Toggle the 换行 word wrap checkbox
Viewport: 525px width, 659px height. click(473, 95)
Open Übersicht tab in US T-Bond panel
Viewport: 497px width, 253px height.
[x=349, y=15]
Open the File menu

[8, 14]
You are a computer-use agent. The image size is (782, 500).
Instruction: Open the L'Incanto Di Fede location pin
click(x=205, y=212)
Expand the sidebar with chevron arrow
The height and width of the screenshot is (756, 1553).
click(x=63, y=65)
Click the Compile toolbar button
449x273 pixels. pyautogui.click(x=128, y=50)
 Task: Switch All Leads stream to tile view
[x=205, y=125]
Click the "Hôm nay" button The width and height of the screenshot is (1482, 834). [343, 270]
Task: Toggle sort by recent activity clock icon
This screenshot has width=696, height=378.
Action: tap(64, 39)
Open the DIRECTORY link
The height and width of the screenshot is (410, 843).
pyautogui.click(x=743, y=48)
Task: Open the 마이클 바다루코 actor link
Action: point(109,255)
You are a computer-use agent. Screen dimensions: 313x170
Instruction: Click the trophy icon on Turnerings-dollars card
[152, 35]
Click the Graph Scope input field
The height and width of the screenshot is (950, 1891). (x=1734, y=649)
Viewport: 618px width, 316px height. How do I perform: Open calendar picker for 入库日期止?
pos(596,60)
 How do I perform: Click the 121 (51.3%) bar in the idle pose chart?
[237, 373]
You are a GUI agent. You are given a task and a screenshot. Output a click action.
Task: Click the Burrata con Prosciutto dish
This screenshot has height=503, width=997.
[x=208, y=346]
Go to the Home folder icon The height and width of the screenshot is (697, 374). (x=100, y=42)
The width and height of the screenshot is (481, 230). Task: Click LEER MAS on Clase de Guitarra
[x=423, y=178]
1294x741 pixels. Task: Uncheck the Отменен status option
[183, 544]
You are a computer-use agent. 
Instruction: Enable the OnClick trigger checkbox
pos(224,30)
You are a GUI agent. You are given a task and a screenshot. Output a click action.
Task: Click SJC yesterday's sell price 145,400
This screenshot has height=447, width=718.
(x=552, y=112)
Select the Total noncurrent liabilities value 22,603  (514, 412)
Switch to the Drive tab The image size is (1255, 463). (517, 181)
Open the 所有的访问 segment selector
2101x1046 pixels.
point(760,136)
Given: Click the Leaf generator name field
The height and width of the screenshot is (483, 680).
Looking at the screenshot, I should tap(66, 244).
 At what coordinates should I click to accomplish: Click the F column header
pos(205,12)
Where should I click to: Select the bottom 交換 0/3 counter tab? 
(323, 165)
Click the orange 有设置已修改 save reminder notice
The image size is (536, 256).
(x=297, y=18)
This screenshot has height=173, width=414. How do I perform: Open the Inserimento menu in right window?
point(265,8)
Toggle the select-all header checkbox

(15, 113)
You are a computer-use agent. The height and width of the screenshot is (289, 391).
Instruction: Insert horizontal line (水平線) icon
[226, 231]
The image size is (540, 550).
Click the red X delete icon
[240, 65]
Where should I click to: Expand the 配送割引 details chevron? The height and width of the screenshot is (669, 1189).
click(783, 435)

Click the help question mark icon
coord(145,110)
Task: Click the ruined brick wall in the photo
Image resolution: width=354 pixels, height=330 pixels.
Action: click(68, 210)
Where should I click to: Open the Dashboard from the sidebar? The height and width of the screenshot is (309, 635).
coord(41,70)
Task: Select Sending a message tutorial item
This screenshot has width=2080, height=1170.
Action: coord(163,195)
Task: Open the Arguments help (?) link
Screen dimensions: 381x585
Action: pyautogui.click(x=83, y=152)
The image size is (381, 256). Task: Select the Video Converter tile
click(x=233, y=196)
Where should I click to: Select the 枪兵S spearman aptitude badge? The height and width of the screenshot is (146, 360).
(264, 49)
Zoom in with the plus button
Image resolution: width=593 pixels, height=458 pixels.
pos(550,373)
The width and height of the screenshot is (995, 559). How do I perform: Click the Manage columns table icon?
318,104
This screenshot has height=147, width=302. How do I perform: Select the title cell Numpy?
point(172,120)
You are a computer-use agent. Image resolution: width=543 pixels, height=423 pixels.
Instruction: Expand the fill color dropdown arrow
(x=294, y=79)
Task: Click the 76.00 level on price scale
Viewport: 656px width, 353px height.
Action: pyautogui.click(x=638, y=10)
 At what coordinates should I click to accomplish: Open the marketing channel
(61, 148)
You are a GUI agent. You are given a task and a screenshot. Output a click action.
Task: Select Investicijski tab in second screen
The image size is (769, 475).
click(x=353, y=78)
########
◆ TASK TO CARRY OUT ◆
Repeat the stretch of data from the line containing "You are a computer-use agent. Screen" through the line containing "pos(224,30)", keeping every line the same.

◆ ANSWER TO THE PROBLEM ◆
You are a computer-use agent. Screen dimensions: 313x170
Instruction: Click the trophy icon on Turnerings-dollars card
[152, 35]
Click the Graph Scope input field
The height and width of the screenshot is (950, 1891). (x=1734, y=649)
Viewport: 618px width, 316px height. How do I perform: Open calendar picker for 入库日期止?
pos(596,60)
 How do I perform: Click the 121 (51.3%) bar in the idle pose chart?
[237, 373]
You are a GUI agent. You are given a task and a screenshot. Output a click action.
Task: Click the Burrata con Prosciutto dish
This screenshot has height=503, width=997.
[x=208, y=346]
Go to the Home folder icon The height and width of the screenshot is (697, 374). (x=100, y=42)
The width and height of the screenshot is (481, 230). Task: Click LEER MAS on Clase de Guitarra
[x=423, y=178]
1294x741 pixels. Task: Uncheck the Отменен status option
[183, 544]
You are a computer-use agent. 
Instruction: Enable the OnClick trigger checkbox
pos(224,30)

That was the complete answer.